Le réchauffement force de plus en plus d’agriculteurs genevois à irriguer leurs cultures. Ils le font généralement avec de l’eau potable, faute d’autre source. Cela peut coûter cher, bien que SIG leur accorde un rabais. «L’eau représente le troisième poste de dépense des maraîchers cultivant en pleine terre», explique Georges Vuillod, maraîcher bio à Bardonnex. De plus, même si l’agriculture consomme moins de 2% de l’eau potable du canton, ses besoins s’additionnent à d’autres demandes, elles aussi en croissance. A terme, cela pourrait poser des problèmes de capacité et la placer en concurrence avec les autres utilisateurs. Le canton, SIG et les milieux agricoles planifient donc la construction de nouveaux réseaux, qui transporteraient de l’eau brute (c’est-à-dire non traitée) jusque dans l’espace rural. «Avec le lac et le Rhône, Genève a la chance de disposer de suffisamment de ressources pour faire face à l’augmentation des besoins», estime François Pasquini, membre de la direction générale à l’Office cantonal de l’eau. «L’enjeu est de l’amener jusque dans les zones agricoles, en traversant la ville.»

Répartition

Le réchauffement climatique affecte fortement le régime de précipitations. «On observe surtout un dérèglement, avec des périodes alternées de forte sécheresse et où la pluie ne semble jamais s’arrêter, comme ce printemps», précise Héloïse Candolfi, directrice d’AgriGenève, l’association faîtière du secteur. Les extrêmes se multiplient: canicules, bourgeonnements précoces suivis de gels, orages torrentiels, etc. La chaleur, notamment, a des effets néfastes. Elle stoppe la croissance de certaines plantes et les produits n’atteignent pas les calibres exigés par la grande distribution. Elle peut aussi faire mûrir tous les fruits en même temps. «Il faut alors engager des extras pour la cueillette, alors même que les prix baissent», remarque Grégory Donzé, arboriculteur à Bernex. Certaines variétés de pommes se colorent mal quand il fait trop chaud et perdent leur goût, comme les Gala.
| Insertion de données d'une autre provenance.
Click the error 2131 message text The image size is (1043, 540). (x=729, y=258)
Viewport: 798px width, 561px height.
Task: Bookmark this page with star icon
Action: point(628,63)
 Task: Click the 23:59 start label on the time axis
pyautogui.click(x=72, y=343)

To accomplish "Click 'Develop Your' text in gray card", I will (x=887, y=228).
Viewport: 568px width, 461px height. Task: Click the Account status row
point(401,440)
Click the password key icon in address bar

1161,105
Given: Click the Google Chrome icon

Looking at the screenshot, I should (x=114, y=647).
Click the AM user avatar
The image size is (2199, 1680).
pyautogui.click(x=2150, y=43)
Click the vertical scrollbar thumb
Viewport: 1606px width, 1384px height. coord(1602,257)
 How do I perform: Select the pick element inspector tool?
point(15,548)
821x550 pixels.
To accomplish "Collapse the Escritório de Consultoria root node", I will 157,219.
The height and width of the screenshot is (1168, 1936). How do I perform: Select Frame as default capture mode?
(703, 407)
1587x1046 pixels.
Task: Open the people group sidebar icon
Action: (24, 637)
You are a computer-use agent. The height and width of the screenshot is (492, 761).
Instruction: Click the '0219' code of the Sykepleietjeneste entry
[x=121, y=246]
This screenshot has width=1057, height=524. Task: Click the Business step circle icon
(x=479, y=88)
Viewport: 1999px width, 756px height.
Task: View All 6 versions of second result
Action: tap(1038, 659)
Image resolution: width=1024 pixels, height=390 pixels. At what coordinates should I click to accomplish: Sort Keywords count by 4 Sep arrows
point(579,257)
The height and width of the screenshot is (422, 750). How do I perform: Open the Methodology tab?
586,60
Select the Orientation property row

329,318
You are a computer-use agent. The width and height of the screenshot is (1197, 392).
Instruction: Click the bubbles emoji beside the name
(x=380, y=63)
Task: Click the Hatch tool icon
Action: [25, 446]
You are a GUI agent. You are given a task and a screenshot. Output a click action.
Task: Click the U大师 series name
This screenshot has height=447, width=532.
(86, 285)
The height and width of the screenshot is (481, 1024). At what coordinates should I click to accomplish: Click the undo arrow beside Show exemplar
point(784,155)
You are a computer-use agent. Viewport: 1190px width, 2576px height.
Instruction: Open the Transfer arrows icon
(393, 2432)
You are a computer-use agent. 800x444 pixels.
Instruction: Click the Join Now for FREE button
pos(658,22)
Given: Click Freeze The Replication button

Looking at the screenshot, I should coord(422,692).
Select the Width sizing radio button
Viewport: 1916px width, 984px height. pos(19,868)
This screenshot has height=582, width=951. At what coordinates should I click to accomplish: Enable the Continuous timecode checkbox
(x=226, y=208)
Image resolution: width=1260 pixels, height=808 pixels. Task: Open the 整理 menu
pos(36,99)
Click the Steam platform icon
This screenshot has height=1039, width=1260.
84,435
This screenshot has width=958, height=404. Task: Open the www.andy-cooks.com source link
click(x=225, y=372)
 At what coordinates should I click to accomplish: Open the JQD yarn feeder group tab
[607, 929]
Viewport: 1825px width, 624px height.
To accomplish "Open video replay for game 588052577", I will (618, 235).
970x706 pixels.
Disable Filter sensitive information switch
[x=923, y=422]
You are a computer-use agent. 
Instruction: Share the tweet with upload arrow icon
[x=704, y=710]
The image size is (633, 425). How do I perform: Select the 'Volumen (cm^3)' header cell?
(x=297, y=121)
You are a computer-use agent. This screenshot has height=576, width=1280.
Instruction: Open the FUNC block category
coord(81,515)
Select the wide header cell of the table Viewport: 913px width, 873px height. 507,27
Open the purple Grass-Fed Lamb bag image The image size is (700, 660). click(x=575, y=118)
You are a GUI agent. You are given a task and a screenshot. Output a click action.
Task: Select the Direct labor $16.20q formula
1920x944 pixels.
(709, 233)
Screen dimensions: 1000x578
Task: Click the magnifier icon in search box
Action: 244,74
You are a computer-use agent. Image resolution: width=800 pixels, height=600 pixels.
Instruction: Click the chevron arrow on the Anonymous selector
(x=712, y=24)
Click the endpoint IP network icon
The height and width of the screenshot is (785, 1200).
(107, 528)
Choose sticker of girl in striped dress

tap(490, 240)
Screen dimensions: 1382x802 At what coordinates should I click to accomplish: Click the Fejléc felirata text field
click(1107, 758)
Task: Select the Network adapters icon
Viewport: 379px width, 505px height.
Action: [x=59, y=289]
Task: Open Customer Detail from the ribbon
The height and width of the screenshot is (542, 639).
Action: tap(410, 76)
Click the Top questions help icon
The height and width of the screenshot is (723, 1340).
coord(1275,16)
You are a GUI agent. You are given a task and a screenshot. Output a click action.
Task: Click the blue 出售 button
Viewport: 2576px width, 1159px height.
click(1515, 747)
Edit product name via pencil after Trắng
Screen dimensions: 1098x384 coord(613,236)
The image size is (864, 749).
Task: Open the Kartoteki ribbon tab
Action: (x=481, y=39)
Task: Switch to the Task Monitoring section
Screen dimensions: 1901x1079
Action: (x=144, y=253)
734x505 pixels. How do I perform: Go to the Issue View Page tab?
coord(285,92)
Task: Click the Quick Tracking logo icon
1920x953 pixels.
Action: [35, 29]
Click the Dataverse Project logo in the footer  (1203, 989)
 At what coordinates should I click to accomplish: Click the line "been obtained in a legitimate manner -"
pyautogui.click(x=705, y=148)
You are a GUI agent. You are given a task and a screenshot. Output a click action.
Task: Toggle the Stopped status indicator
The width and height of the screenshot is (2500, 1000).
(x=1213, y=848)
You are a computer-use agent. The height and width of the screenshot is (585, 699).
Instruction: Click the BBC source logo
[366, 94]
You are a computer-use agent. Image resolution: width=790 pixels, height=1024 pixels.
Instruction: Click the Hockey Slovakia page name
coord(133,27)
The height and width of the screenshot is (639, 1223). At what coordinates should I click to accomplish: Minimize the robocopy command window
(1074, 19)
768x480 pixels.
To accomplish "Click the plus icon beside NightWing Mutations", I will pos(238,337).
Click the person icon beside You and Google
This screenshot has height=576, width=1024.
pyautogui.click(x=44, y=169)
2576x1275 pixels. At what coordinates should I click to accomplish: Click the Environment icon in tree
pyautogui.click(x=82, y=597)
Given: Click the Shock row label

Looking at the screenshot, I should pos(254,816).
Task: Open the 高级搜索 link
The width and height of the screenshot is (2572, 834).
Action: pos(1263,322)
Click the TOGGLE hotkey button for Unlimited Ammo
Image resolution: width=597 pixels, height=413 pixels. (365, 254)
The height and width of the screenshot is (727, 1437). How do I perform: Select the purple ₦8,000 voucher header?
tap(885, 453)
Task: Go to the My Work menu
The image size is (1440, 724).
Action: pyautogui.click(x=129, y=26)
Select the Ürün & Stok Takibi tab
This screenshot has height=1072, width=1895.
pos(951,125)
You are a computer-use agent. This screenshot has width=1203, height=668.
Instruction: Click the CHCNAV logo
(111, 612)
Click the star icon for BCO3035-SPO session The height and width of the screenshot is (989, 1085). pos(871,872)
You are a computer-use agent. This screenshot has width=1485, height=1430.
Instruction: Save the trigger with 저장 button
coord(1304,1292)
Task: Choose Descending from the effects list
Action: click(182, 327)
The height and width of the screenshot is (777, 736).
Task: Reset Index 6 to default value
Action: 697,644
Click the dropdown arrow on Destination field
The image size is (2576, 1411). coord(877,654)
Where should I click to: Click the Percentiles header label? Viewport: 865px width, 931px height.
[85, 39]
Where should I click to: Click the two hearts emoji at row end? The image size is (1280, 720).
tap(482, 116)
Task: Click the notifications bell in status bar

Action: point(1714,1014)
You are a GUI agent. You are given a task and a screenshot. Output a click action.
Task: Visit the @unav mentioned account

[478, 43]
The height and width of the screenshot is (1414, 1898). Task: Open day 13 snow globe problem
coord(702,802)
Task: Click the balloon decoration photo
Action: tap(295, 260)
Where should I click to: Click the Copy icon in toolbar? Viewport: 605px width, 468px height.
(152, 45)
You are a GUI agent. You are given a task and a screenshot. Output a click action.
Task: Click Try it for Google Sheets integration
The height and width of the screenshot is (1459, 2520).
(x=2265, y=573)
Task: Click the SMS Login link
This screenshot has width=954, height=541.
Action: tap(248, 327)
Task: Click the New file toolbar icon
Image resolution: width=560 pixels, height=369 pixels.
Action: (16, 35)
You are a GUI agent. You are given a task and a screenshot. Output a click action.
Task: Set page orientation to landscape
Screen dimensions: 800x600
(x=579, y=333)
La chaleur accroît également l’évapotranspiration des plantes et dessèche le sol. Plus il fait chaud et sec, plus il faut compenser en apportant de l’eau. A Genève, «jusqu’à la fin du XXème siècle, seuls les maraîchers irriguaient leurs cultures», se souvient Georges Vuillod. «Puis, avec l’évolution du climat, d’autres s’y sont mis.»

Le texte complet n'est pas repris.